■ **TASK REQUIREMENTS**:
As you reproduce every line below, keep it exactly as written and leave out the images.

AVAILABLE DATA START

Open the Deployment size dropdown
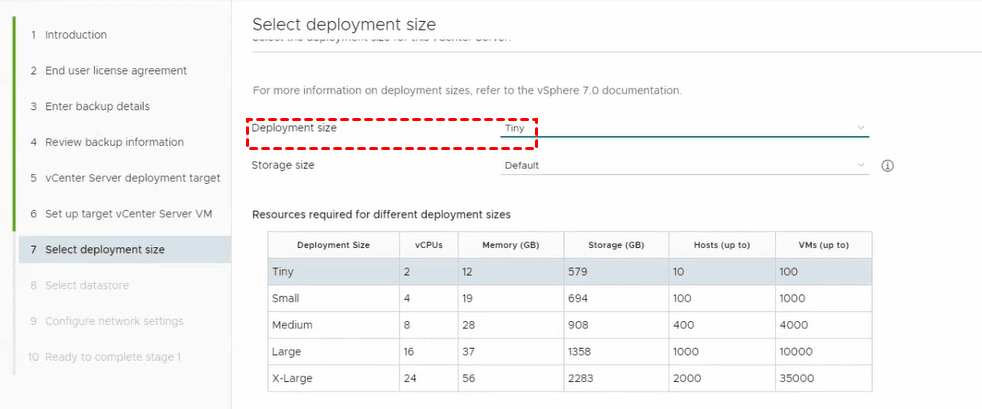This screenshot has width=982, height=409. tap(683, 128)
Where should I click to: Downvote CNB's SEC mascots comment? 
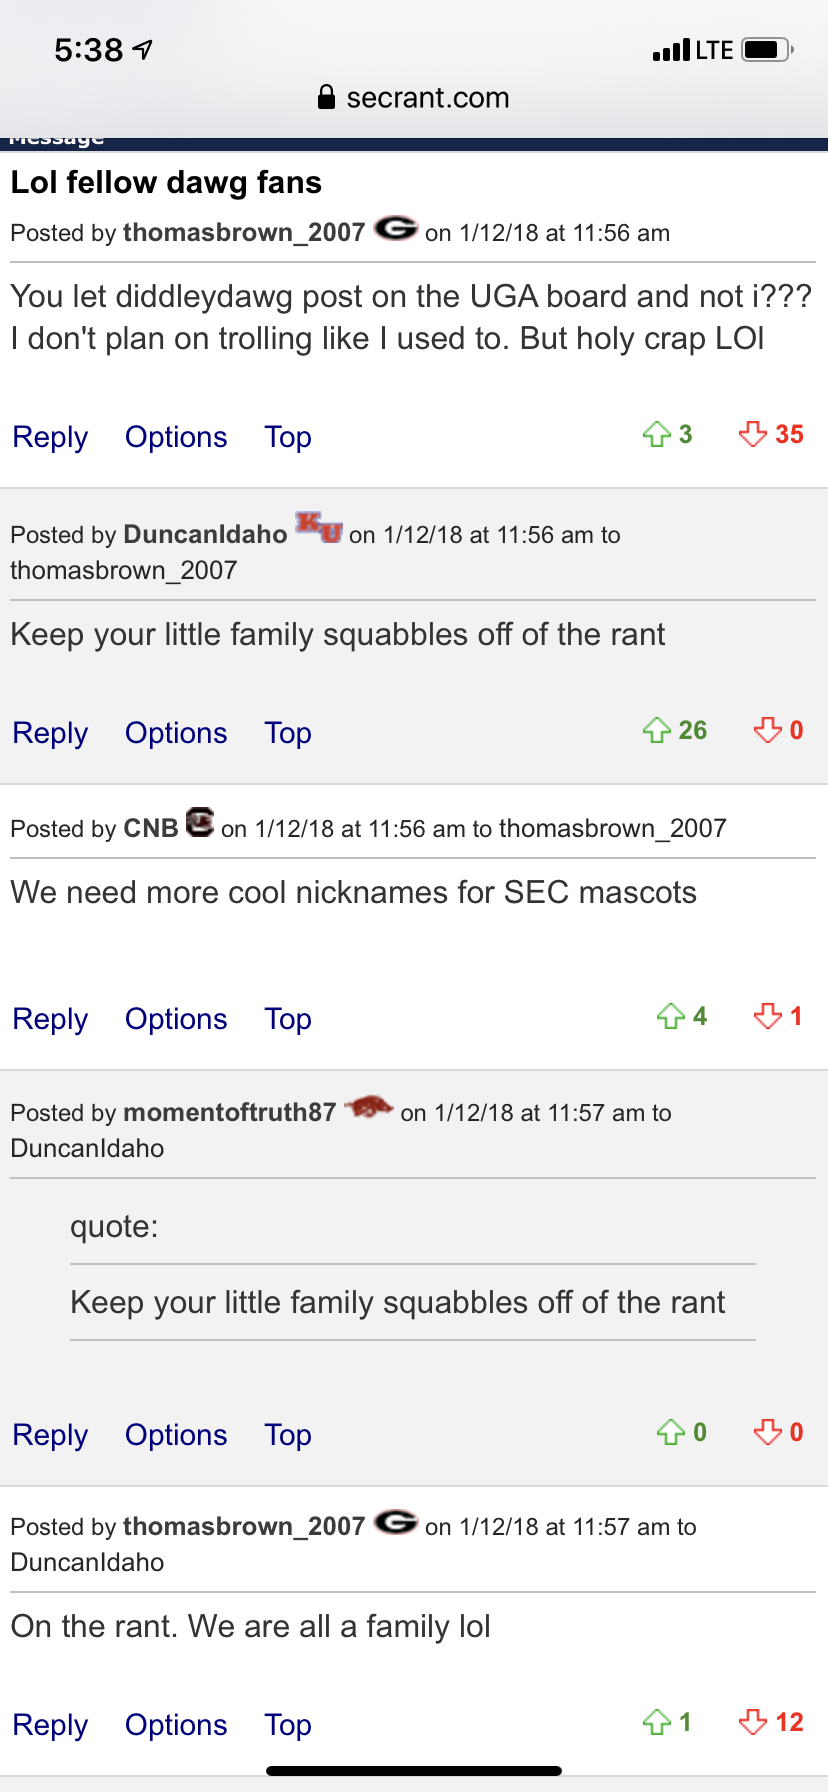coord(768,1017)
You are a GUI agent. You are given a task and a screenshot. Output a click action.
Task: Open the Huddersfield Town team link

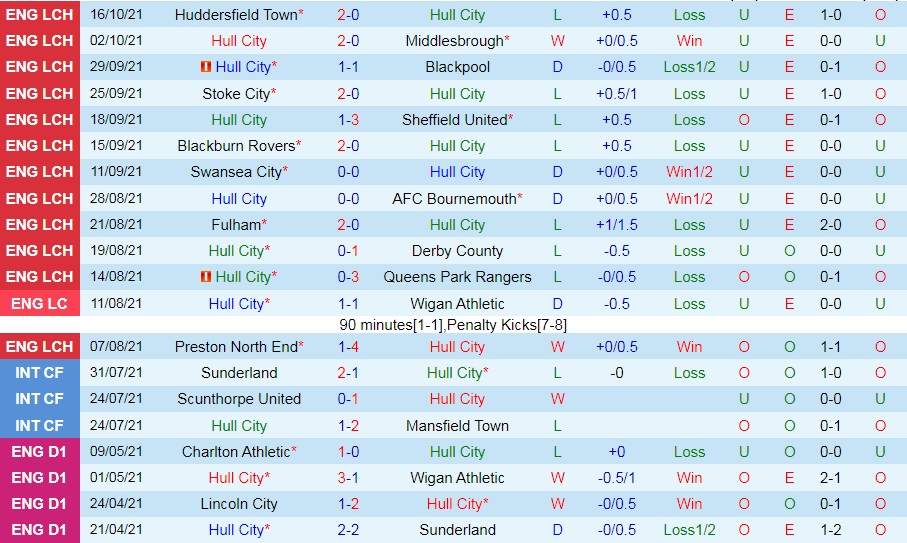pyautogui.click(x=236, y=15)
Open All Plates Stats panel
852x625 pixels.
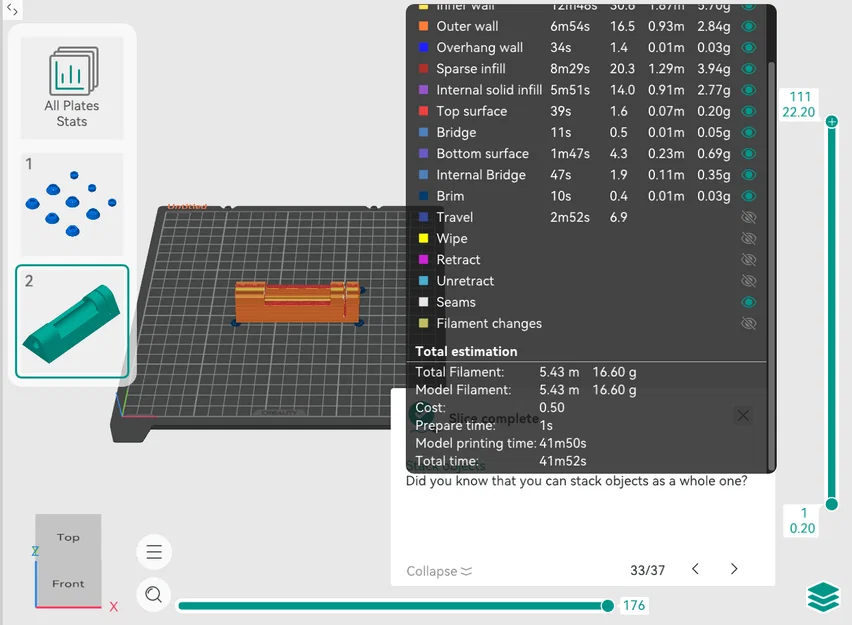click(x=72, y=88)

AVAILABLE DATA END

■ **WRITTEN ANSWER**:
Open the Deployment size dropdown
This screenshot has width=982, height=409. tap(683, 128)
Where should I click to: Downvote CNB's SEC mascots comment? 
coord(768,1017)
You are a GUI agent. You are given a task and a screenshot. Output a click action.
Task: Open the Huddersfield Town team link

pyautogui.click(x=236, y=15)
Open All Plates Stats panel
852x625 pixels.
click(x=72, y=88)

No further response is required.